Song by The Monkees

from the album Head
- Released: November 1968
- Recorded: 1967–1968
- Studio: RCA, Hollywood, California
- Genre: Rock; garage rock;
- Label: Colgems
- Songwriter: Michael Nesmith

= Circle Sky =

"Circle Sky" is a 1968 song written by Michael Nesmith which appeared on The Monkees' sixth album, the Head soundtrack, and also in the film Head as a live concert performance.

==Background==
The song is written and performed in style reminiscent to the work of musician Bo Diddley, staying mostly on a single chord (A Major), while strumming barre chords (from B Major to E Major) down the guitar neck for the intro, outro, and breaks, and from B minor to D minor for the bridge. The lyrics are impressions of sights and sounds on a Monkees tour, while the line "Hamilton smiling down" refers to a Hamilton music stand, used for rehearsals and recording. Michael Nesmith wrote the song so that the Monkees could easily perform it in concert.

==Recording==
Nesmith began recording the studio version of "Circle Sky" in late 1967. On December 3, he added a lead vocal and various overdubs to take 6 of the basic track at RCA in Hollywood, California. On January 6, 1968, Nesmith continued further work on the track. Andrew Sandoval noted that possible overdubs were recorded on this date. Nesmith completed the recording two days later. Sandoval notes that the original bass track by John Gross may have been replaced "some time between the last session and this one" with a new bass track by Rick Dey, and that percussion may have also been added.

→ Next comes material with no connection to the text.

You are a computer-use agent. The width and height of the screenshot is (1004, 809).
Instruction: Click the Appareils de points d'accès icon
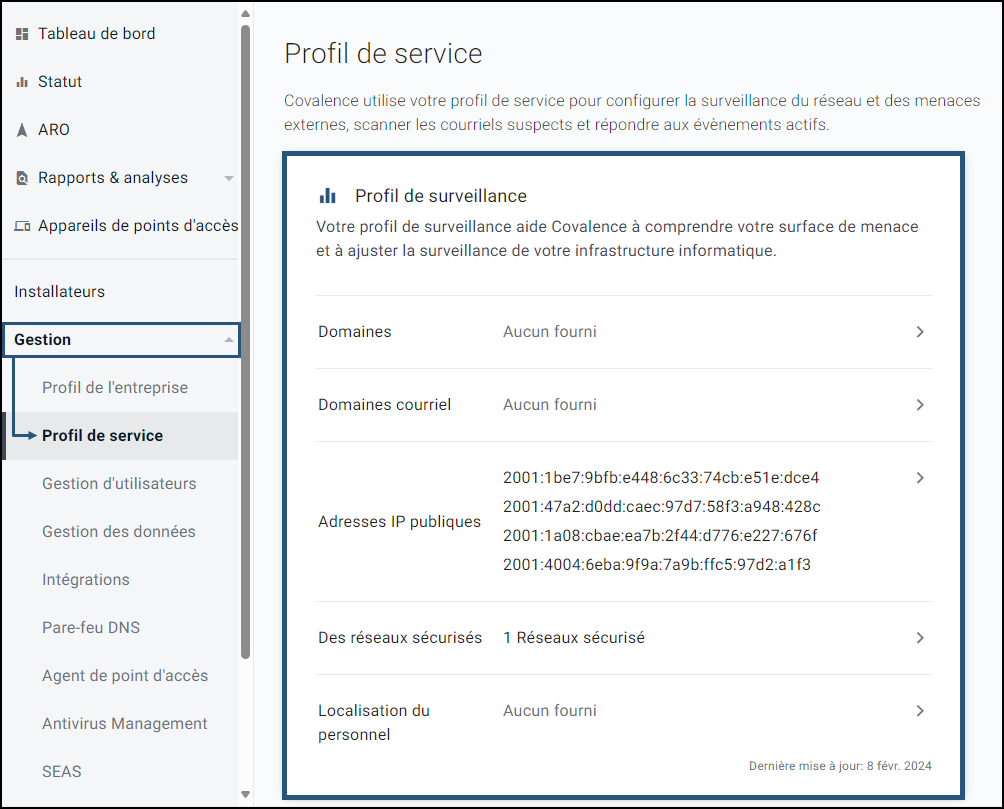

On May 17, 1968, the Monkees performed "Circle Sky" three times in concert at the Valley Music Hall in Salt Lake City, Utah for the film Head. On May 21, Nesmith overdubbed a new lead vocal over take 3 of the live version at RCA in Hollywood. The film intercut the Monkees performing the song with Vietnam War footage, including the execution of Nguyễn Van Lem, and featured several mirrored shots of the band onstage. The song was not mentioned in the original script, which used the placeholder title "It's Only War, That's All, So I'll See You Again Some Time" to refer to the song the Monkees would play during the concert sequence.

==Release==
The studio version of "Circle Sky" appeared on the Head soundtrack album, which was released in November 1968. The song was released as a single in Greece.

A lo-fi transcription of the concert version was included on Monkeemania (40 Timeless Hits), a compilation from the early 1980s, and an alternate studio take appeared on Monkee Flips in 1984. A stereo recording of the concert version appeared on Missing Links Volume Two in 1990.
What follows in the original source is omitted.